* _EXERCISE_:
Copy out every record below, word for word.

* _PROVIDED DATA_:
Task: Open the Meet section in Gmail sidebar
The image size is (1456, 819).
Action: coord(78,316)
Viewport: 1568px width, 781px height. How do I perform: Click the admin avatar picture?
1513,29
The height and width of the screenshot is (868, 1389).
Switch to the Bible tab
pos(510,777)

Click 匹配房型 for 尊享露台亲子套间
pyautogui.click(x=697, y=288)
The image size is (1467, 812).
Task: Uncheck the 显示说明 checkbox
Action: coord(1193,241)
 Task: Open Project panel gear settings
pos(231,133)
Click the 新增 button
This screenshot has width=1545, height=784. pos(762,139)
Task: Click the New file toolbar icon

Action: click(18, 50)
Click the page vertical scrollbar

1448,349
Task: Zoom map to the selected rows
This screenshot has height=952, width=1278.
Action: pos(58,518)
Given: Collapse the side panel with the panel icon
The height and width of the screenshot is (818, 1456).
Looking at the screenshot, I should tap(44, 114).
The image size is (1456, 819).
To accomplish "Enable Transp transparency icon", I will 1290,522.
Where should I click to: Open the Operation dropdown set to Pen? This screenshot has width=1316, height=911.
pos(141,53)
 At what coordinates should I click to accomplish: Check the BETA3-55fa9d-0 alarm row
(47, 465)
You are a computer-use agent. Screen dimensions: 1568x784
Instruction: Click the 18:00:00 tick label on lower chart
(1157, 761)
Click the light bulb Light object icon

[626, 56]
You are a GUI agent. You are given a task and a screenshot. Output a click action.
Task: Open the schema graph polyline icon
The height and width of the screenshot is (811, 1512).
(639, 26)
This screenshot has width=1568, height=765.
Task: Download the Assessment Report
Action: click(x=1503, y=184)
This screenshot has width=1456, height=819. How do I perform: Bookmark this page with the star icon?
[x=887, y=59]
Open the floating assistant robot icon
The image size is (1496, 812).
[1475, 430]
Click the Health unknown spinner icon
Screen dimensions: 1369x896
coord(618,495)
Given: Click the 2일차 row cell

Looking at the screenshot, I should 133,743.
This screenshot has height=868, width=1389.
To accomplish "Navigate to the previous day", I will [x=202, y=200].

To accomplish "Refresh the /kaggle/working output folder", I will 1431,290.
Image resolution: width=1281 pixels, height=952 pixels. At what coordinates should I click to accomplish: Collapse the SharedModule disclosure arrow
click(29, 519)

* _SOLUTION TO THIS PROBLEM_:
Task: Open the Meet section in Gmail sidebar
The image size is (1456, 819).
Action: coord(78,316)
Viewport: 1568px width, 781px height. How do I perform: Click the admin avatar picture?
1513,29
The height and width of the screenshot is (868, 1389).
Switch to the Bible tab
pos(510,777)

Click 匹配房型 for 尊享露台亲子套间
pyautogui.click(x=697, y=288)
The image size is (1467, 812).
Task: Uncheck the 显示说明 checkbox
Action: coord(1193,241)
 Task: Open Project panel gear settings
pos(231,133)
Click the 新增 button
This screenshot has width=1545, height=784. pos(762,139)
Task: Click the New file toolbar icon

Action: click(18, 50)
Click the page vertical scrollbar

1448,349
Task: Zoom map to the selected rows
This screenshot has height=952, width=1278.
Action: pos(58,518)
Given: Collapse the side panel with the panel icon
The height and width of the screenshot is (818, 1456).
Looking at the screenshot, I should tap(44, 114).
The image size is (1456, 819).
To accomplish "Enable Transp transparency icon", I will 1290,522.
Where should I click to: Open the Operation dropdown set to Pen? This screenshot has width=1316, height=911.
pos(141,53)
 At what coordinates should I click to accomplish: Check the BETA3-55fa9d-0 alarm row
(47, 465)
You are a computer-use agent. Screen dimensions: 1568x784
Instruction: Click the 18:00:00 tick label on lower chart
(1157, 761)
Click the light bulb Light object icon

[626, 56]
You are a GUI agent. You are given a task and a screenshot. Output a click action.
Task: Open the schema graph polyline icon
The height and width of the screenshot is (811, 1512).
(639, 26)
This screenshot has width=1568, height=765.
Task: Download the Assessment Report
Action: click(x=1503, y=184)
This screenshot has width=1456, height=819. How do I perform: Bookmark this page with the star icon?
[x=887, y=59]
Open the floating assistant robot icon
The image size is (1496, 812).
[1475, 430]
Click the Health unknown spinner icon
Screen dimensions: 1369x896
coord(618,495)
Given: Click the 2일차 row cell

Looking at the screenshot, I should 133,743.
This screenshot has height=868, width=1389.
To accomplish "Navigate to the previous day", I will [x=202, y=200].

To accomplish "Refresh the /kaggle/working output folder", I will 1431,290.
Image resolution: width=1281 pixels, height=952 pixels. At what coordinates should I click to accomplish: Collapse the SharedModule disclosure arrow
click(29, 519)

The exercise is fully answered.